前作第1番における全曲のモティーフ的統一は、第2番でも見られ、第3楽章では第1楽章のモティーフ(第1主題による)が所々用いられている。また全4楽章という古典的な楽式を維持しているものの、第3楽章と第4楽章にソプラノの独唱を加え、室内楽と歌曲を融合させた新たな試みであった。両楽章のテキストはシュテファン・ゲオルゲによる。
初演は1908年12月21日に、ロゼー弦楽四重奏団とマリー・グートハイル=ショーダーのソプラノによって行われている。
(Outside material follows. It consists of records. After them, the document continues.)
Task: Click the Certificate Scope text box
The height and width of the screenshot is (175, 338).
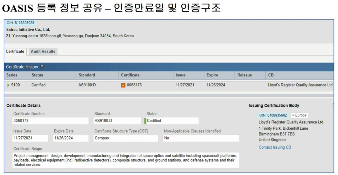Action: [126, 160]
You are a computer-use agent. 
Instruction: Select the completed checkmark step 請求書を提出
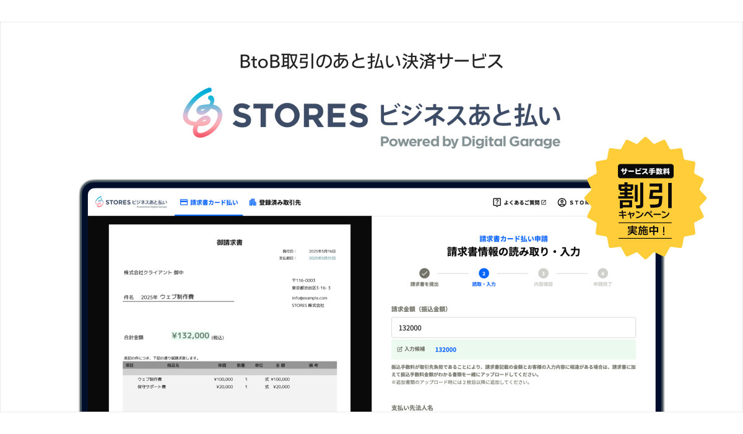click(424, 273)
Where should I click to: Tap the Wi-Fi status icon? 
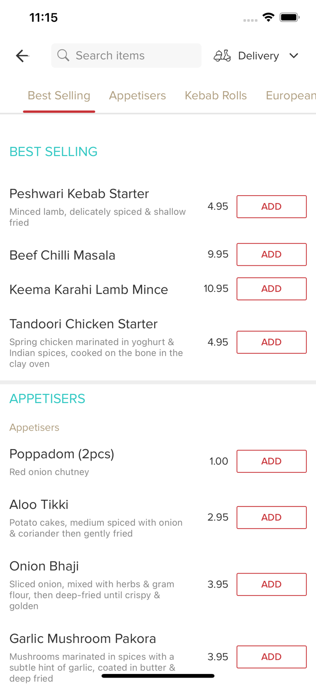[x=268, y=16]
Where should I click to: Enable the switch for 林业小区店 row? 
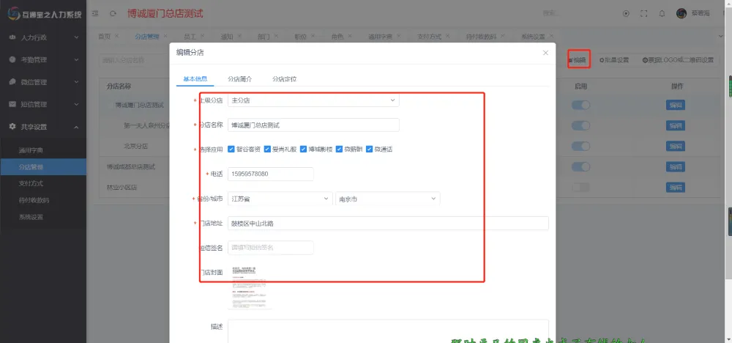[580, 188]

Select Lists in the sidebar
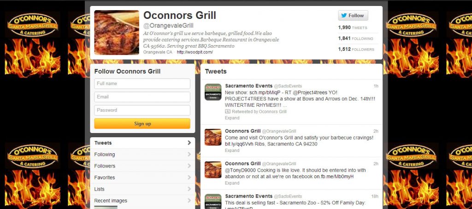(x=142, y=189)
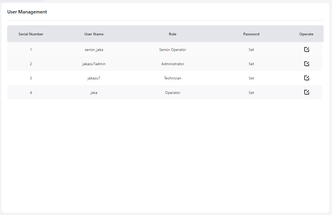Click the User Management page title
The width and height of the screenshot is (332, 215).
click(x=27, y=12)
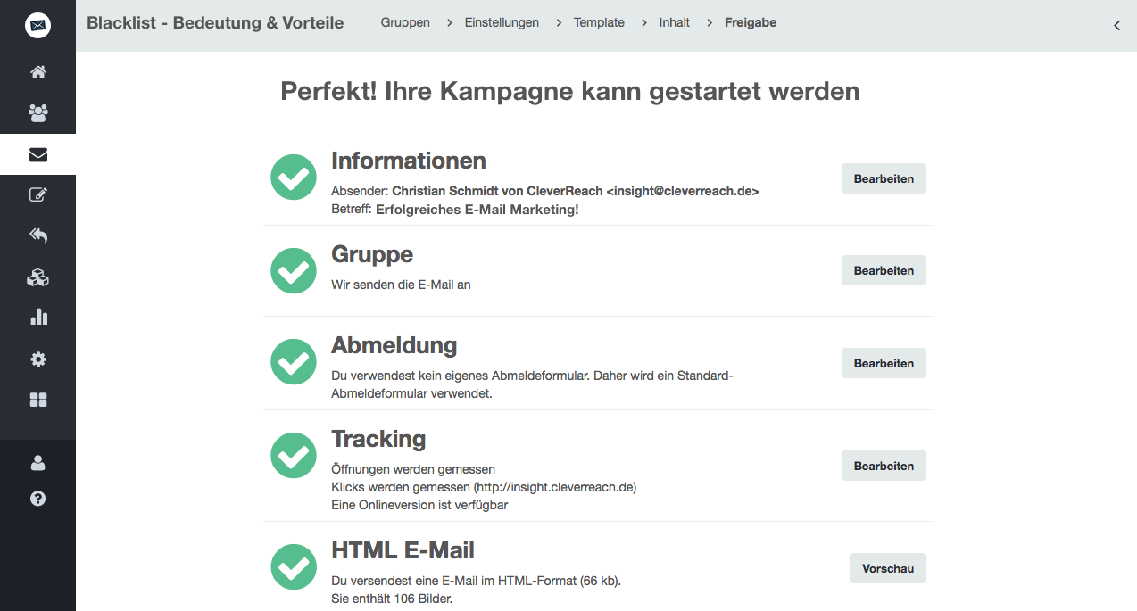Open the bar chart reports icon

(x=37, y=317)
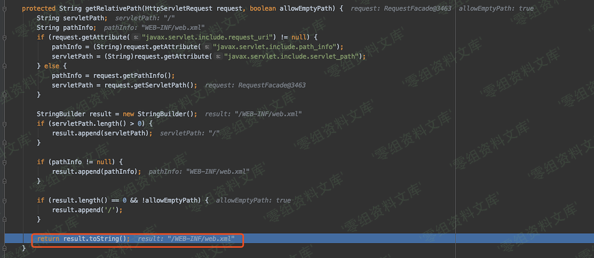The image size is (594, 258).
Task: Click on request.getPathInfo() call
Action: click(x=130, y=76)
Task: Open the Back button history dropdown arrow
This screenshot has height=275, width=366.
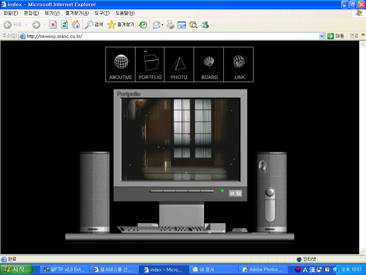Action: 26,25
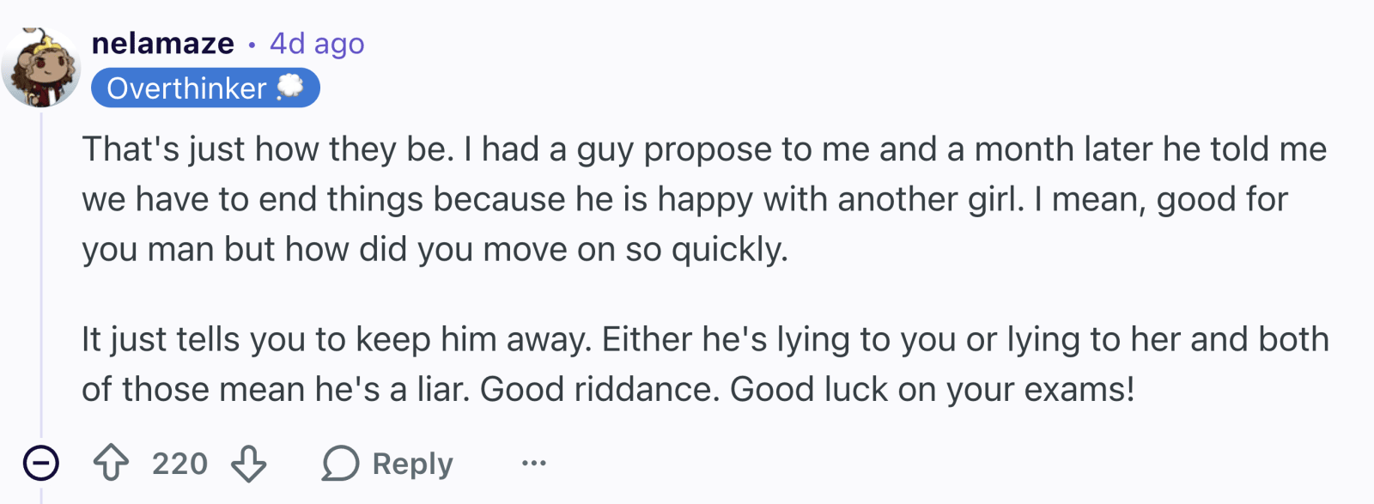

楽譜は1910年に出版され(ウィーンのフィルハモニア版)、のちにシェーンベルク夫人に捧げられた。
弦楽四重奏に声楽を加えるというアイディアは、この後弟子であるアルバン・ベルクとアントン・ウェーベルンに引き継がれることとなった。
構成
[編集]全4楽章からなるが、第3楽章と第4楽章はソプラノ独唱が加わるという特異な形式である。演奏時間は約28分。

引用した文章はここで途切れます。